选文 |
▶
谨此记录,mark
- 时间:2024.01.20
- 问题排查:2h 😦
报错如下:
InvalidArgumentError (see above for traceback): indices[48,9] = 1656 is not in [0, 1656)
[[node Deep/embedding_lookup (defined at /apsara/TempRoot/Odps/tbcrm_algorithm_dev_202401200852275gtjap1qosod_4666727b_b21c_4cb6_9dd3_8cf7b352d11f_AlgoTask_0_0/worker@kangaroo011177170244.na610#21/tensorflow_jobs/AlimiCTR/models/deepfm.py:71) = GatherV2[Taxis=DT_INT32, Tindices=DT_INT64, Tparams=DT_FLOAT, _device="/job:chief/replica:0/task:0/device:CPU:0"](Deep/concat, IteratorGetNext:2, Deep/embedding_lookup/axis)]]
[[{{node clip_by_global_norm/mul_5_S265}} = _Recv[client_terminated=false, recv_device="/job:ps/replica:0/task:1/device:CPU:0", send_device="/job:chief/replica:0/task:0/device:CPU:0", send_device_incarnation=3940832609751527887, tensor_name="edge_741_clip_by_global_norm/mul_5", tensor_type=DT_FLOAT, _device="/job:ps/replica:0/task:1/device:CPU:0"]()]]
解决方法 😃 :
sparse_encoding_size为类别变量分桶数量,emb size 数量要 +1
self.sparse_encoding_size = self.get_sparse_encoding_size()
self.set_model_hyperparameter('sparse_encoding_size', self.sparse_encoding_size + 1)
◀
数据集内容 |
▶
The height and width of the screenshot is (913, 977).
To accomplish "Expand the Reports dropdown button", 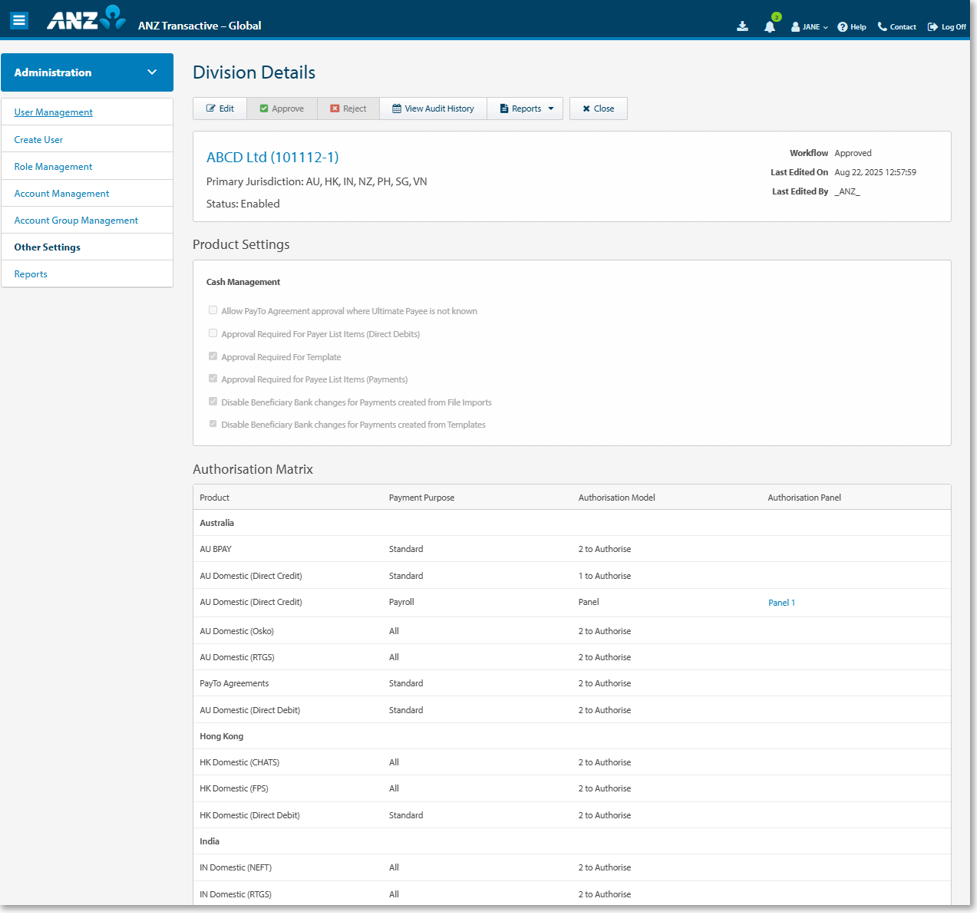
◀
练习说明 |
• A. 将这篇报错排查记录中从“[[node Deep/embedding_lookup (defined”开始、到“self.sparse_encoding_size = self.get_sparse_encoding_size()”结束的部分重新写出,并将其中的“emb size”改称为“embedding size”。
• B. 请列出这篇报错排查记录中出现的全部以“DT_”开头的数据类型常量,每个只列一次。
• C. 请接着这篇报错排查记录的末尾继续撰写。

参考答案 |
• A.
[[node Deep/embedding_lookup (defined at /apsara/TempRoot/Odps/tbcrm_algorithm_dev_202401200852275gtjap1qosod_4666727b_b21c_4cb6_9dd3_8cf7b352d11f_AlgoTask_0_0/worker@kangaroo011177170244.na610#21/tensorflow_jobs/AlimiCTR/models/deepfm.py:71) = GatherV2[Taxis=DT_INT32, Tindices=DT_INT64, Tparams=DT_FLOAT, _device="/job:chief/replica:0/task:0/device:CPU:0"](Deep/concat, IteratorGetNext:2, Deep/embedding_lookup/axis)]]
[[{{node clip_by_global_norm/mul_5_S265}} = _Recv[client_terminated=false, recv_device="/job:ps/replica:0/task:1/device:CPU:0", send_device="/job:chief/replica:0/task:0/device:CPU:0", send_device_incarnation=3940832609751527887, tensor_name="edge_741_clip_by_global_norm/mul_5", tensor_type=DT_FLOAT, _device="/job:ps/replica:0/task:1/device:CPU:0"]()]]
解决方法 😃 :
sparse_encoding_size为类别变量分桶数量,embedding size 数量要 +1
self.sparse_encoding_size = self.get_sparse_encoding_size()

• B. DT_INT32、DT_INT64、DT_FLOAT

• C.
with tf.variable_scope(DNN_SCOPE, partitioner=self.partitioner()):
input_dense = features["dense_main"]
input_sparse = features['sparse_main']
sparse_emb_table = get_token_embeddings(sparse_token_size, embedding_dim=embedding_dim,
variable_name="sparse_emb", zero_pad=True)
sparse_emb = tf.nn.embedding_lookup(sparse_emb_table, input_sparse)
WHERE
def get_token_embeddings(vocab_size, embedding_dim, variable_name="embedding_dim", zero_pad=True):
# with tf.variable_scope(scope_name, reuse=tf.AUTO_REUSE):
embeddings = tf.get_variable(variable_name,
dtype=tf.float32,
shape=(vocab_size, embedding_dim),
initializer=tf.truncated_normal_initializer(
stddev=0.05, dtype=tf.float32))
if zero_pad:
embeddings = tf.concat((tf.zeros(shape=[1, embedding_dim]),
embeddings[1:, :]), axis=0)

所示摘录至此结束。